INSTRUCTION: Reproduce the records below verbatim, from the line containing "will click(993, 703)." through the line containing "point(414,197)", both lines included.

═══ EXTRACTED MATERIAL

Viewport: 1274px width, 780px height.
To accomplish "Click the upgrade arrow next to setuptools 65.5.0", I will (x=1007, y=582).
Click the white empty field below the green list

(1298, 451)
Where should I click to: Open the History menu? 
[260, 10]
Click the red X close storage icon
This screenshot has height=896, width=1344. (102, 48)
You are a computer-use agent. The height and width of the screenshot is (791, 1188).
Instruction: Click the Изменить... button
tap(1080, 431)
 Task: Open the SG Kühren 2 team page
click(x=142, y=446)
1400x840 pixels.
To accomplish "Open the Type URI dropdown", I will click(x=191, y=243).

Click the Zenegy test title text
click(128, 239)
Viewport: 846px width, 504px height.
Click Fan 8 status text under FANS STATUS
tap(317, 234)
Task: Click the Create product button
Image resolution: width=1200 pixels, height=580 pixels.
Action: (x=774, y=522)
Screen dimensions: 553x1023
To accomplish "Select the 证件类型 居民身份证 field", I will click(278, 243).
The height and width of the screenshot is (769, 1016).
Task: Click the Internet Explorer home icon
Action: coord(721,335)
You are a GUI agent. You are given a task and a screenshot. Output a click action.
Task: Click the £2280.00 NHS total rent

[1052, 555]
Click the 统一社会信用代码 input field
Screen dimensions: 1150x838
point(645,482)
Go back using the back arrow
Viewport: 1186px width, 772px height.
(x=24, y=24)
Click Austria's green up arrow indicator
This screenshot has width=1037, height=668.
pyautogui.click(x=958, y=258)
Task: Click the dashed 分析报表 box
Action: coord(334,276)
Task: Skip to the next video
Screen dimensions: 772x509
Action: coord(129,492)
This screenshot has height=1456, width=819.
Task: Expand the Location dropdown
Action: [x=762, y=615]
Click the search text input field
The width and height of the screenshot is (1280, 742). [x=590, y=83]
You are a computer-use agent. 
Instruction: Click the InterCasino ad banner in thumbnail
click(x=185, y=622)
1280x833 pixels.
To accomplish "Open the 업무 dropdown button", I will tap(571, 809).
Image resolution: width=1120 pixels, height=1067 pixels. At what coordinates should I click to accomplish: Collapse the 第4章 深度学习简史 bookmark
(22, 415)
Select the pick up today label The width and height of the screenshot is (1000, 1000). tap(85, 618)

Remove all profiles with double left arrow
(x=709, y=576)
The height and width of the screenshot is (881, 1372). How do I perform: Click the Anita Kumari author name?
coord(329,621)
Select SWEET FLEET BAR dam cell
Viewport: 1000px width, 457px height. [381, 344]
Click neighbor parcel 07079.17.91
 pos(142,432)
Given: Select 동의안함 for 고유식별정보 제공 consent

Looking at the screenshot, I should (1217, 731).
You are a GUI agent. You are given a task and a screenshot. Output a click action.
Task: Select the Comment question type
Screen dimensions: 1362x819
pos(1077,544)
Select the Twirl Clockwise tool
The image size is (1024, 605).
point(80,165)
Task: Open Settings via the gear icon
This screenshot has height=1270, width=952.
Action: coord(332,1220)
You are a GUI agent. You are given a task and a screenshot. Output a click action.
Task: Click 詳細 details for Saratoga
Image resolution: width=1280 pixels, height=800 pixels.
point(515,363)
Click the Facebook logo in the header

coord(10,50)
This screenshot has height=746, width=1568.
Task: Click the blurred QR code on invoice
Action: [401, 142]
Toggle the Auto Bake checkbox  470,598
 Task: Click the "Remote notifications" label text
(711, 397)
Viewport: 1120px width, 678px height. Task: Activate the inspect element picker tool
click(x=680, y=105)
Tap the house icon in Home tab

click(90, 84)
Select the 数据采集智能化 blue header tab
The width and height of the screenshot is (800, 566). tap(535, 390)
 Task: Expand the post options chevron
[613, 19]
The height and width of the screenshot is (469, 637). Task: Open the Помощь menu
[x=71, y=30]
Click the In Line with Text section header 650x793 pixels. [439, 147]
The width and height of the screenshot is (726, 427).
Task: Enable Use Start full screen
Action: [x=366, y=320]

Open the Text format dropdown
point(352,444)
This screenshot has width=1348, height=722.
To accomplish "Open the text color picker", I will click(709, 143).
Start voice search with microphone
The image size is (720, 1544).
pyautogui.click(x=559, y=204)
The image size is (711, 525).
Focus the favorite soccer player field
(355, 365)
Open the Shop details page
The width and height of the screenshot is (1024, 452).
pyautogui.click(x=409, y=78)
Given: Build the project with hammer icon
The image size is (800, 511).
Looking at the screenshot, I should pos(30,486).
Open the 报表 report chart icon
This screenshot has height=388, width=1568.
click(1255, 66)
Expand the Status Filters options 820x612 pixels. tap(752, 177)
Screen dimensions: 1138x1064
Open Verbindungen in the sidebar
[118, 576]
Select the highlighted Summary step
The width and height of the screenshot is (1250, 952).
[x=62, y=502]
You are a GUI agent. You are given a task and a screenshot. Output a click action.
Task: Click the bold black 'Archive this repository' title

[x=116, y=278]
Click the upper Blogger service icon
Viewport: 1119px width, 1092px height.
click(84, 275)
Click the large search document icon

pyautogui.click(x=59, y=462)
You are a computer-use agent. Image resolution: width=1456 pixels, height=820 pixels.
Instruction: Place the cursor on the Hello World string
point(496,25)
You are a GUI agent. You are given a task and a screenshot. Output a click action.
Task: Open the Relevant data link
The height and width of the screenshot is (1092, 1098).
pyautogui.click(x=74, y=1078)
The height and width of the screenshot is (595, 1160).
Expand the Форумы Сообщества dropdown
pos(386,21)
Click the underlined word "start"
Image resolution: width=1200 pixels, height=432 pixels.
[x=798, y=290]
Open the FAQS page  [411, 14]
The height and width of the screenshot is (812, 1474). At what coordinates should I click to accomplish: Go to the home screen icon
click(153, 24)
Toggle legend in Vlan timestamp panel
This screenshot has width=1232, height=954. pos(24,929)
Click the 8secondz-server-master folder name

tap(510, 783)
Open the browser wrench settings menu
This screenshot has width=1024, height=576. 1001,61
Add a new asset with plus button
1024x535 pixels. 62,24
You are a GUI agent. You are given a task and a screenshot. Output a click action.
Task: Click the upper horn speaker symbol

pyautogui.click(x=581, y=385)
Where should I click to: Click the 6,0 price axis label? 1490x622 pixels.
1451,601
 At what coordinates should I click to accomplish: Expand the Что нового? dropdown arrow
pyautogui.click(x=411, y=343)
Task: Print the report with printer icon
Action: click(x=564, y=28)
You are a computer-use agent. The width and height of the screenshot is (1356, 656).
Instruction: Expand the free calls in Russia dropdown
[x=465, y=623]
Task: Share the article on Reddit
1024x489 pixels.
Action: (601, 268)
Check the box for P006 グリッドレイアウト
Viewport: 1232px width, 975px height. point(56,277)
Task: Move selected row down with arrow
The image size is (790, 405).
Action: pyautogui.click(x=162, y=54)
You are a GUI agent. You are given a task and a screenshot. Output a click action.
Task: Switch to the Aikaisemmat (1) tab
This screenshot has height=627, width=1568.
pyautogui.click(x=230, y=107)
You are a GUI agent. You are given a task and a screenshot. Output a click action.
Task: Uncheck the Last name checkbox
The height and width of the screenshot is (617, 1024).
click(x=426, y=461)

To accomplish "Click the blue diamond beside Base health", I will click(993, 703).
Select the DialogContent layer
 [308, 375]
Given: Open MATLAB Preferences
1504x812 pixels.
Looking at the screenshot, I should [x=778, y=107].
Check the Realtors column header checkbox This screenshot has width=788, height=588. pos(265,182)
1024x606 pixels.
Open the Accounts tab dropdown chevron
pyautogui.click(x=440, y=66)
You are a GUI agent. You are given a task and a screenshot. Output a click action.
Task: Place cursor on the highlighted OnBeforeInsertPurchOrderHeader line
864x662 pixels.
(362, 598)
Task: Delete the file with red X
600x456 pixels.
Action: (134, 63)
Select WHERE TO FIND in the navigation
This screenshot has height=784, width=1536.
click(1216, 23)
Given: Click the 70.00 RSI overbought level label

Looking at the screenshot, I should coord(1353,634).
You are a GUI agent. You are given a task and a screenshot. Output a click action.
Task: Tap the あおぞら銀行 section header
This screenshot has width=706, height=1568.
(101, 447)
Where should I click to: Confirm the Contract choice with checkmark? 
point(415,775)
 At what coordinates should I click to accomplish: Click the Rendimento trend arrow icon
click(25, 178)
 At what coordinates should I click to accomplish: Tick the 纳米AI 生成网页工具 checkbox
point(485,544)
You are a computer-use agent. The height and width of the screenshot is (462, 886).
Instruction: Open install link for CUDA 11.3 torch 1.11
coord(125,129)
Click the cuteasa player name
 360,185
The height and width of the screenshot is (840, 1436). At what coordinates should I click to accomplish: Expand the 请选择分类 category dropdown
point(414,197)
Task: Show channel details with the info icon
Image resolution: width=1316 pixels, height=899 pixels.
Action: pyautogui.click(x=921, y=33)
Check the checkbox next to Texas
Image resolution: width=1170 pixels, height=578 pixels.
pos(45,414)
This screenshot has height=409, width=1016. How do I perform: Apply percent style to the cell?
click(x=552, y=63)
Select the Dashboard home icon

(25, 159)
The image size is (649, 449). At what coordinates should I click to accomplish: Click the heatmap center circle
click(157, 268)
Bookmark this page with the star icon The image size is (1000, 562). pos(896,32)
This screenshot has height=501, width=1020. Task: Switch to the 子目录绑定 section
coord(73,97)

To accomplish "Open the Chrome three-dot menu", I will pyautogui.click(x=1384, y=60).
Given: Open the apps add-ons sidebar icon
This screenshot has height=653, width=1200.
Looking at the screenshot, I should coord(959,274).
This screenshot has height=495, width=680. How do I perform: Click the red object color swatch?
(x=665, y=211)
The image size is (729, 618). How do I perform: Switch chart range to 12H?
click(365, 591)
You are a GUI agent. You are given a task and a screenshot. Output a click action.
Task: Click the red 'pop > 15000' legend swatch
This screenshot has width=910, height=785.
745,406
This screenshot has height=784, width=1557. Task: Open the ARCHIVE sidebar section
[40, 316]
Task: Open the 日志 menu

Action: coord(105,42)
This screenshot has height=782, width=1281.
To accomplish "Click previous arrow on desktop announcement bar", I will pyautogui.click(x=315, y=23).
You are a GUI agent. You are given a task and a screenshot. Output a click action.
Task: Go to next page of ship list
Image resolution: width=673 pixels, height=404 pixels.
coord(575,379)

══════

COMPLETED EXERCISE:
To accomplish "Click the blue diamond beside Base health", I will click(993, 703).
Select the DialogContent layer
 [308, 375]
Given: Open MATLAB Preferences
1504x812 pixels.
Looking at the screenshot, I should [x=778, y=107].
Check the Realtors column header checkbox This screenshot has width=788, height=588. pos(265,182)
1024x606 pixels.
Open the Accounts tab dropdown chevron
pyautogui.click(x=440, y=66)
You are a GUI agent. You are given a task and a screenshot. Output a click action.
Task: Place cursor on the highlighted OnBeforeInsertPurchOrderHeader line
864x662 pixels.
(362, 598)
Task: Delete the file with red X
600x456 pixels.
Action: (134, 63)
Select WHERE TO FIND in the navigation
This screenshot has height=784, width=1536.
click(1216, 23)
Given: Click the 70.00 RSI overbought level label

Looking at the screenshot, I should coord(1353,634).
You are a GUI agent. You are given a task and a screenshot. Output a click action.
Task: Tap the あおぞら銀行 section header
This screenshot has width=706, height=1568.
(101, 447)
Where should I click to: Confirm the Contract choice with checkmark? 
point(415,775)
 At what coordinates should I click to accomplish: Click the Rendimento trend arrow icon
click(25, 178)
 At what coordinates should I click to accomplish: Tick the 纳米AI 生成网页工具 checkbox
point(485,544)
You are a computer-use agent. The height and width of the screenshot is (462, 886).
Instruction: Open install link for CUDA 11.3 torch 1.11
coord(125,129)
Click the cuteasa player name
 360,185
The height and width of the screenshot is (840, 1436). At what coordinates should I click to accomplish: Expand the 请选择分类 category dropdown
point(414,197)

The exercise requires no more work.